◆ GIVEN EXERCISE: Copy the album review below word for word, from "You probably won’t" up to and including "its noise-drenched madness.".

Impetuous RitualBlight Upon Martyred Sentience

You probably won’t listen to Impetuous Ritual’s new album at the gym. You won’t listen to it while working on your term paper, while grocery shopping, or while driving your car. You will most likely listen to Blight Upon Martyred Sentience in a dark room, alone, with no distractions to pull you away from an album that demands your full and undivided attention. And that’s exactly how it needs to be. This is death metal at its most gleefully oppressive, and commands nothing less than complete surrender to its noise-drenched madness.

Impetuous Ritual play the kind of death metal that induces migraines. Think music in the vein of Portal, Altarage, and Ulcerate, but with an even deeper sense of noise-orientated suffocation. There are no sonic spaces in the band’s third record. No moments of brief reprieve. Only madness. Constant, impenetrable walls of ceaseless noise that envelope you from the album’s opening seconds and do not relent throughout the album’s duration. Opener “Void Cohesion” gives the listener a taste of this significant barrier to entry with a dim static that builds itself into a doom-laden dirge that is as intimidating as it is awe-inspiring. At about the two-minute mark the track unfolds itself into an even darker pit of hellish noise, as roars and moans float in the ethereal distance in the mix. Such a deliberate and auspicious opening leads to the absolutely bonkers second track “Apoptosis”, which exchanges doom deliberation with atonal insanity. It is a left hook that I did not see coming, and has proven to be one of the more jarring surprises I have heard in a death metal record in ages.

This abrupt shift in tone sets the stage for the remainder of the album brilliantly, as from this juncture on the band develops and evolves the dual concepts presented here into a seething pot of death metal goodness that is unexpectedly refreshing. But don’t think that this is nothing more than ominous atmospherics. There are tons of fantastic riffs on this thing, though the listener may need to dig a bit deeper than normal to find them.  “Synchronous Convergence” features a sequence of riffs that emerge from the roiling fog of sound in a really unique and powerful way, while tracks from “Inordinate Disdain” to the album’s massive concluding piece “Intransience” create similar though unique journeys into the bowels of a cavernous death metal hell so visceral that escape seems impossible. Mostly because you’re going to have to hit the repeat button on this thing multiple times to catch all of the intricacies and sonic secrets in store for you.

Blight Upon Martyred Sentience is a difficult listen; A challenging experiment. It is also one of the most rewarding experiences I have had with a death metal record this year. Revel in this sea of noise and you will find yourself struck with a deeper appreciation for what makes death metal so experimental and exceptional in the world of music. Highly, enthusiastically recommended listening.

◆ DATASET ROWS:
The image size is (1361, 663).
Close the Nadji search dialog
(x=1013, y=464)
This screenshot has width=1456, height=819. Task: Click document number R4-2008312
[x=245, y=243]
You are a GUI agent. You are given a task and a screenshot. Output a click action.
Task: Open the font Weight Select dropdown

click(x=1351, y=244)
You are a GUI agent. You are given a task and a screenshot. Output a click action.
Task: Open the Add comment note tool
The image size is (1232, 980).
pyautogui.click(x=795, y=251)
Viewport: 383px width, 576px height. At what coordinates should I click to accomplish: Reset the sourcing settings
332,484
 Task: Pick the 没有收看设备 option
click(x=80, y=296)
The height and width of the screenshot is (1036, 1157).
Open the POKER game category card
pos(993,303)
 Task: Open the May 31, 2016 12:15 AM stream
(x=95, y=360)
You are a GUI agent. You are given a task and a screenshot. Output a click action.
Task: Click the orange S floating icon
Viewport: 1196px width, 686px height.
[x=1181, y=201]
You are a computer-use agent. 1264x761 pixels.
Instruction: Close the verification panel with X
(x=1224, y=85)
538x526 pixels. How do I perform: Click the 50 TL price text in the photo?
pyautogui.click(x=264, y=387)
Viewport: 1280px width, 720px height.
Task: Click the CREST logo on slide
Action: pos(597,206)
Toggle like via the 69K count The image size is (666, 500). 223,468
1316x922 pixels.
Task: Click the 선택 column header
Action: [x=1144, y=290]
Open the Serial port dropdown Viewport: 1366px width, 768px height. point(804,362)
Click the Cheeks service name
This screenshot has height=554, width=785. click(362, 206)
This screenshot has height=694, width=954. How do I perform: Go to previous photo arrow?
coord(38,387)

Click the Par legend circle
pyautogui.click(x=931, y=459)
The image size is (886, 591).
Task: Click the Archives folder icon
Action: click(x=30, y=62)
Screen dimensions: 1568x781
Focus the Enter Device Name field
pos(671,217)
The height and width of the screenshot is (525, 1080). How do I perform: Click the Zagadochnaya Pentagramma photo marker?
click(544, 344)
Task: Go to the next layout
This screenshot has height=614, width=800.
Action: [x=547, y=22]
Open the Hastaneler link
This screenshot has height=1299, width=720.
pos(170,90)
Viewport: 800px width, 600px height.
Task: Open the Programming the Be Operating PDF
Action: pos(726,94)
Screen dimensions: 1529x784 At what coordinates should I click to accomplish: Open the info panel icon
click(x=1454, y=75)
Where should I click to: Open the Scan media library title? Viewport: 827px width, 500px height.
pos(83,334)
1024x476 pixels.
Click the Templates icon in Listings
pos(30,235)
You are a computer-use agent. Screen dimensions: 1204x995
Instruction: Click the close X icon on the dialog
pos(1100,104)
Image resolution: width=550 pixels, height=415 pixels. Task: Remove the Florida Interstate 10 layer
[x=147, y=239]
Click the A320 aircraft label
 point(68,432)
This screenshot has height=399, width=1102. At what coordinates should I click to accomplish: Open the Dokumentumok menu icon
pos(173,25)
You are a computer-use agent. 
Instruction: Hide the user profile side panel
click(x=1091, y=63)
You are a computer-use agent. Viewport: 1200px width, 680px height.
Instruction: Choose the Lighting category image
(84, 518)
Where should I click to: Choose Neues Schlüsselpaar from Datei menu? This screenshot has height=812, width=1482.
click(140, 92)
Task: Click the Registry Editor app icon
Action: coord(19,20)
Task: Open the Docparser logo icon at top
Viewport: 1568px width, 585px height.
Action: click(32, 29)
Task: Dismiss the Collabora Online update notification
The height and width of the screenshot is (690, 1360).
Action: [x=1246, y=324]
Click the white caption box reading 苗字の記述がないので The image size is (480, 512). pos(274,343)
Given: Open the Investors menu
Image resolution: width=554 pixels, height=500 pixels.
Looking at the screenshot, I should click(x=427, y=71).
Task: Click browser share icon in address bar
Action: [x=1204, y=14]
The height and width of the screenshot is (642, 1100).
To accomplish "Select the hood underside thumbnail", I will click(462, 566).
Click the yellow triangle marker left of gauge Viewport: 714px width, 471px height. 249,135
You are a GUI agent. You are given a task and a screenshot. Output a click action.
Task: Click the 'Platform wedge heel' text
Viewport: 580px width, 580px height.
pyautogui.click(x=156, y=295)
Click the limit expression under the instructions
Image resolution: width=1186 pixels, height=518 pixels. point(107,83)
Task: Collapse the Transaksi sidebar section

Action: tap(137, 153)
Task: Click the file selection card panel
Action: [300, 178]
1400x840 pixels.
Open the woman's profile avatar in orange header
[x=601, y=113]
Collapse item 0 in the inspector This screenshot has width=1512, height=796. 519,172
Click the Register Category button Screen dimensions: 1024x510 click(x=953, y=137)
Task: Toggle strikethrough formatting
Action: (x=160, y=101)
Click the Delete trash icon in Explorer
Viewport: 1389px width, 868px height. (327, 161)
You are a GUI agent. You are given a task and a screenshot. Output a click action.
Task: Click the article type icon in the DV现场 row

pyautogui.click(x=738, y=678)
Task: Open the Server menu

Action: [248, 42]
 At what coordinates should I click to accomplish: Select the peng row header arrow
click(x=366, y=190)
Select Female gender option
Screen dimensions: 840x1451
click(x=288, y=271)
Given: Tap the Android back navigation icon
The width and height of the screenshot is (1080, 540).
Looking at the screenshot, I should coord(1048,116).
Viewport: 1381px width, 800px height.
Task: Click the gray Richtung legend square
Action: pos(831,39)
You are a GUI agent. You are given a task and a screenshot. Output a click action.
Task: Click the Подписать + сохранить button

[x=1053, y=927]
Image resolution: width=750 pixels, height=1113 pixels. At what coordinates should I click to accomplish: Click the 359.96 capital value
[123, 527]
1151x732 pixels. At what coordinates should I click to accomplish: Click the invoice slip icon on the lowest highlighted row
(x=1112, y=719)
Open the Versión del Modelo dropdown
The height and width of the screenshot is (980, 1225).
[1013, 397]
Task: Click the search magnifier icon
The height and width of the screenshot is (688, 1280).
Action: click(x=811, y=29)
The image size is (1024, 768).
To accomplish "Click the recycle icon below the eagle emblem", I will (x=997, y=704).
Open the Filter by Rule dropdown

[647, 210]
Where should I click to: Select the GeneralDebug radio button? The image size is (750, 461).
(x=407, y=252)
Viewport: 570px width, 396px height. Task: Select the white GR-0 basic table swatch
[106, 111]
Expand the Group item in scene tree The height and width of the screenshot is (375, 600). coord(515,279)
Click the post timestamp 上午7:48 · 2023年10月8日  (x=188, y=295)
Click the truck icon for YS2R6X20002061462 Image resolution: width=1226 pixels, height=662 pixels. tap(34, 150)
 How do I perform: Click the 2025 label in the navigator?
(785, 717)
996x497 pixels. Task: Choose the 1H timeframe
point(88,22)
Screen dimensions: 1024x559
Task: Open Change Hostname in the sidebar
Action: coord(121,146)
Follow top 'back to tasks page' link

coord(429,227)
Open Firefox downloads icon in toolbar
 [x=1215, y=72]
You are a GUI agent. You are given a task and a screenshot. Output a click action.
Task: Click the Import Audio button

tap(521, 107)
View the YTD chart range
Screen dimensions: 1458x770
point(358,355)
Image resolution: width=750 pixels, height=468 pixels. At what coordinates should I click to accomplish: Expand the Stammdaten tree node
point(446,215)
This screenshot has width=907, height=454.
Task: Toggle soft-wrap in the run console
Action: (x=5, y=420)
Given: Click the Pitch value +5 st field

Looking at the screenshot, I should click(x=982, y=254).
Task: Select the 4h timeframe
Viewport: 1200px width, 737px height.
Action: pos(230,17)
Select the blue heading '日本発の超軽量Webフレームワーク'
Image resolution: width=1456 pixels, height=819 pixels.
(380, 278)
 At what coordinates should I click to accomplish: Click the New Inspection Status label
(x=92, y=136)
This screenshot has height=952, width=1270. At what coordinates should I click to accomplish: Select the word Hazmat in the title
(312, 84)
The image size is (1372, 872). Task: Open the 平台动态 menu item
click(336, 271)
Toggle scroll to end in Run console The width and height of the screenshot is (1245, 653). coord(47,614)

◆ EXPECTED ANSWER:
You probably won’t listen to Impetuous Ritual’s new album at the gym. You won’t listen to it while working on your term paper, while grocery shopping, or while driving your car. You will most likely listen to Blight Upon Martyred Sentience in a dark room, alone, with no distractions to pull you away from an album that demands your full and undivided attention. And that’s exactly how it needs to be. This is death metal at its most gleefully oppressive, and commands nothing less than complete surrender to its noise-drenched madness.